A Smart Recommender System to Stratify Heart Attack Risk
Keywords:
Artificial Intelligence (AI), Recommender System, Heart Attack, Risk Prediction.Abstract
Heart diseases are a major cause of mortality and morbidity. Faster detection of life-threatening emergency events and an earlier start of the therapy would save many lives and reduce successive disabilities. We developed an automated smart recommender system (Explainable Artificial Intelligence) for heart attack prediction and risk stratification. This study is focused on an improved recommender approach to identify key risk factors impacting risk stratification for a particular patient. To help patients and clinicians better understand specific risk factors associated with heart attack and the degree of association, we used CatBoost classifier to build the model and SHAP to interpret its results. The risk factors that can be measured using smart monitoring wearable devices are called dynamic, while other risk factors obtained from users directly are static.
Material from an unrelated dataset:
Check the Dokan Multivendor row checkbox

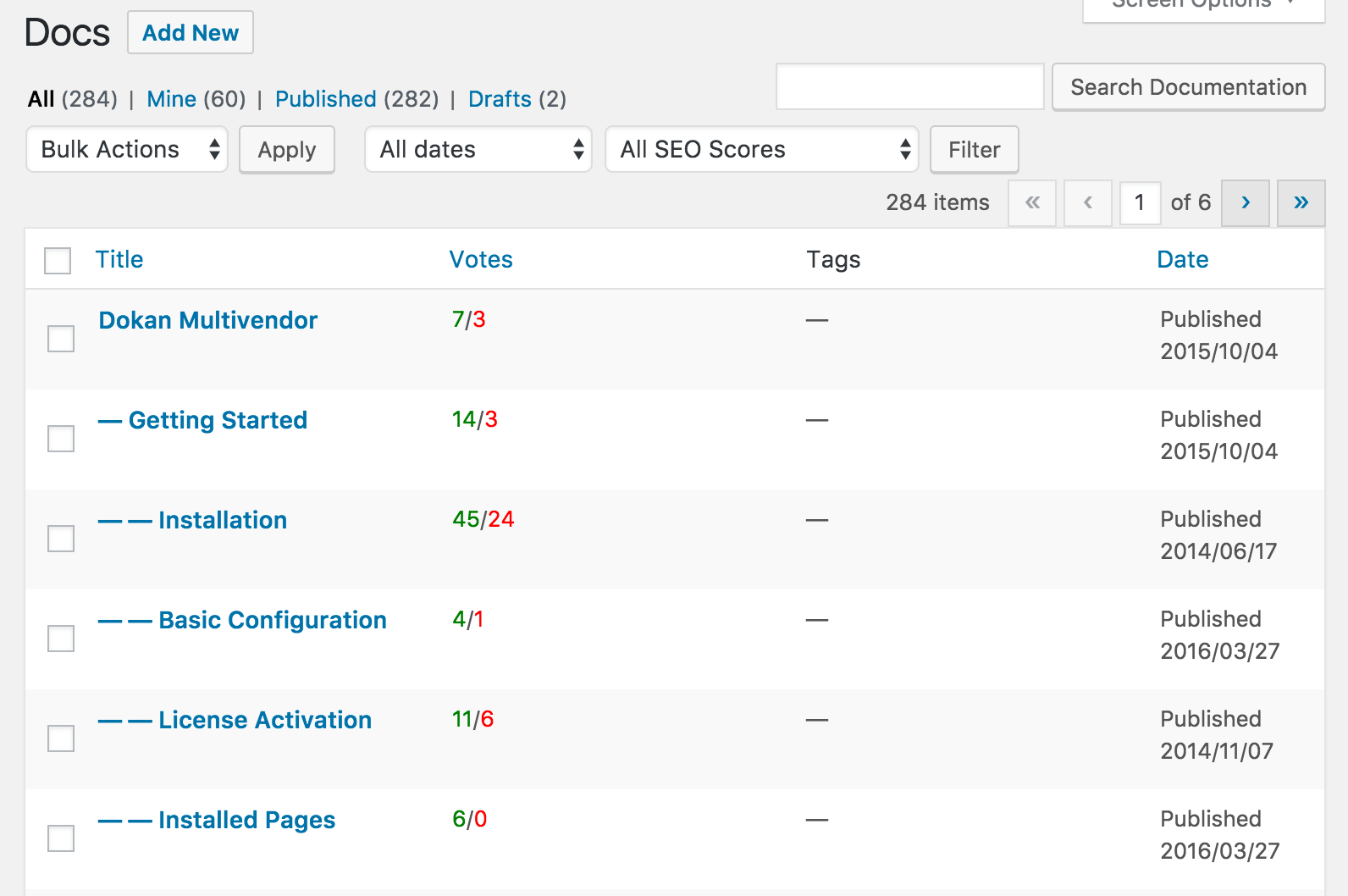tap(61, 339)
The system collects both factor types to predict a heart attack risk. We created a Django-based online application that uses patient data to update medical information about an individual’s heart attack risk. Moreover, the individual can quickly locate nearby doctors and hospitals from the application. The smart recommender system achieved high accuracy in predicting a patient risk level with an average AUC of 0.85. Utilizing the SHAP inter pretation technique, we provided insights into the reasoning behind the predictions, including group-based and patient-specific explanations. Additionally, we employed a smart monitoring wearable device, such as a Smartwatch to automatically gather dynamic risk factors from the patient. The recommender system is cost-effective, easy to use, and portable since the main component of the system is commonly available on smartwatches, smartphones, and the Django framework. Early detection can improve patient management and lower heart attack risk while timely therapy aids in avoiding subsequent disabilities.